そう、このドラグドラドに廻らされた運河、水路のように。

誇りという名の血脈が途絶えない限り、それはどこまでも永遠に続いていくのだ。


ー後日談ー 王子の名は輝龍と書いてキリュウ


その後、事件の真相は都市中に知らされた。

王子や、宮廷の上層部に加えて、レーヌや彩奈も壇上から演説をしてくれたので、心に傷を追っていた人々にも次第に理解の輪が広がりつつある。


既にドラグドラドを出て行ってしまった人や、結婚の機会を逃してしまった人など、容易に取り戻せない問題は残るが、今後の解決に向けては可能な限りのフォロー体制も発表された。


今後は、試験的に民間から選出された議員と龍尾や王子を含む宮廷上層部を合わせ、統合評議会による政を試みていく流れとなりそうである。



霊獣カンピオーネは、俺様も力を貸してやってもいいとは言ってくれたものの、卑怯でみみっちい百足蛇の身体になど二度と宿たくないというので、代わりに龍尾の角を模した装飾品に宿ることになった。
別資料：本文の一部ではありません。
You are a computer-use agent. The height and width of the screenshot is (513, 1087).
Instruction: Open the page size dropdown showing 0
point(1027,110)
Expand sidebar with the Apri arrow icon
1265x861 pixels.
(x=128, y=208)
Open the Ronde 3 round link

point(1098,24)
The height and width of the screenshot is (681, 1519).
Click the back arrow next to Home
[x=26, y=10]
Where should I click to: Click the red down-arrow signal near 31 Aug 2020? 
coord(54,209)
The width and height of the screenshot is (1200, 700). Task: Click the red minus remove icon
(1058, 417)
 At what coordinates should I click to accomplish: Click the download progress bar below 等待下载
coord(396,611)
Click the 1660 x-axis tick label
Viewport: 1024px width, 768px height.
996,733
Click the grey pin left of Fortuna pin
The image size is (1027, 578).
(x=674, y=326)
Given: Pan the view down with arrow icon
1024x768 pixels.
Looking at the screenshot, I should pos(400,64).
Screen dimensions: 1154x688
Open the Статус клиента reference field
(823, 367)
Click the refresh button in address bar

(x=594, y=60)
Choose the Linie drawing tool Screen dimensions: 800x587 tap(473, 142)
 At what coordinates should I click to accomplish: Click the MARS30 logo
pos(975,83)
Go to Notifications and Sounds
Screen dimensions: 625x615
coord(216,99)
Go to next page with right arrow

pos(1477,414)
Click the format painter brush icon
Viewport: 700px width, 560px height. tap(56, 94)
なんと、これが干瓢で出来ていたというのだから世の中わからない。


彼の性格は、基本偉そうに上から目線で接してくるらしいが、意外と精神的に若いようでたまにウザキャラと化すこともあるという。


司っているのは『薬効』であり、粉々になってしまった彼の祠には、かつて『傷病滅する 息吹の螺旋』と彫られていたらしい。

まぁ、回復系ってことだな。



数日間滞在している間、レーヌと彩奈は毎日あのドラゴンパフェを食べに『パーラードラゴン』へ足しげく通っていた。

なんでも人前で演説をするには多大なカロリーを消費するのだとか・・ホントかよ?

まぁ、頭を使うと糖分の消費量は多くなるというのはそうらしいが、どう考えても1日花瓶3杯はヤバい。

案の定、ドラグドラドを後にする日には2人の頬っぺたはテカプルンとふくよかになってしまっていた。

これはこれでめちゃくちゃカワイイし、人によってはこのくらいの方が好み、という男性も多いだろう。


しかし、それはあくまで男子目線でのこと。美味しいスイーツは好きなだけ食べたいが体脂肪とはお友達になりたくないのが女の子の常である。

ダイエットの為ゲートロールは使わずに歩くと言い出した時は冗談かと思ったのだが・・


今もこうして、一行は西のカブン湖目指してヅンドレラの広大な砂漠をえっちらおっちらと歩いているのである。

まともに付き合う気はないので、スタグホーンに涼しい風を送ってもらい1人ズルをしていたカッキーではあったが・・振り返るたびにまだまだあの名残惜しかったドラグドラドの外壁が見えることには何度も絶望感を味わうのだった。


さて、次の目的地にたどり着けるのはいつの日になりますことやら・・それではまた、次回の講釈で。